*** INPUT DATA Section Begins ***
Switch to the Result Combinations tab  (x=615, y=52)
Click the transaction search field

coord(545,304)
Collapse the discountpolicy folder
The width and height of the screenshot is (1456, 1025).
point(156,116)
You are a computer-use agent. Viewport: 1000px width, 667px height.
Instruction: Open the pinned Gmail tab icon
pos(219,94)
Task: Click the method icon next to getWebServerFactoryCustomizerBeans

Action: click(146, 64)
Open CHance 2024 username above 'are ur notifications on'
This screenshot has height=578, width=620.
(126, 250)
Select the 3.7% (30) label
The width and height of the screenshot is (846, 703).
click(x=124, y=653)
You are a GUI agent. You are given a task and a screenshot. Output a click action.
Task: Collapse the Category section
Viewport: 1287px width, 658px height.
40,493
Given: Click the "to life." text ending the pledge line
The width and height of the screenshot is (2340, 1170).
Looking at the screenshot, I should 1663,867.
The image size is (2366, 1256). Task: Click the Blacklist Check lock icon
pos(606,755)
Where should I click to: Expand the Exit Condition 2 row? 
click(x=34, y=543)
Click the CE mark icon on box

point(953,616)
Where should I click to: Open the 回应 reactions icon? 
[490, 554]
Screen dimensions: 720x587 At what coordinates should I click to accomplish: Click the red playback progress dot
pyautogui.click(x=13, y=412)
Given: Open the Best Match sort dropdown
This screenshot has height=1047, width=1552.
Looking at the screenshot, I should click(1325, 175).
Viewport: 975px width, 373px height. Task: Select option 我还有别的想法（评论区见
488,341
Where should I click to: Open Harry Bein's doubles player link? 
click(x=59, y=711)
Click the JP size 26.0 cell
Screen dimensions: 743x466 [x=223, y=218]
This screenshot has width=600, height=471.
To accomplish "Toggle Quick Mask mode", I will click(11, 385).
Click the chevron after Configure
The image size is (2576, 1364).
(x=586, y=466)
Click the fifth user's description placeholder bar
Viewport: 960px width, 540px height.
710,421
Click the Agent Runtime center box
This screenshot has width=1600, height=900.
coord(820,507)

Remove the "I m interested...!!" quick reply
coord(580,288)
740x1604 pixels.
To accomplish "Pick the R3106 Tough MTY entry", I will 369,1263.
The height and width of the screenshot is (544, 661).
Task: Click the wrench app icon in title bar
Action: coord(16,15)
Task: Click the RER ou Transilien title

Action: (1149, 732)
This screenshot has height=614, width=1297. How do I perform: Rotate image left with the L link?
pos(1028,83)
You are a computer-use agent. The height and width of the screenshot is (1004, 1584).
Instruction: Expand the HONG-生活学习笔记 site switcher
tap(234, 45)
*** INPUT DATA Section Ends ***
**WHAT YOU NEED TO DO:** Give back exactly the lines from the one containing "Task: Click the RER ou Transilien title" through the end of the material above, and nothing else.

**REPLY TO THE TASK:**
Task: Click the RER ou Transilien title

Action: (1149, 732)
This screenshot has height=614, width=1297. How do I perform: Rotate image left with the L link?
pos(1028,83)
You are a computer-use agent. The height and width of the screenshot is (1004, 1584).
Instruction: Expand the HONG-生活学习笔记 site switcher
tap(234, 45)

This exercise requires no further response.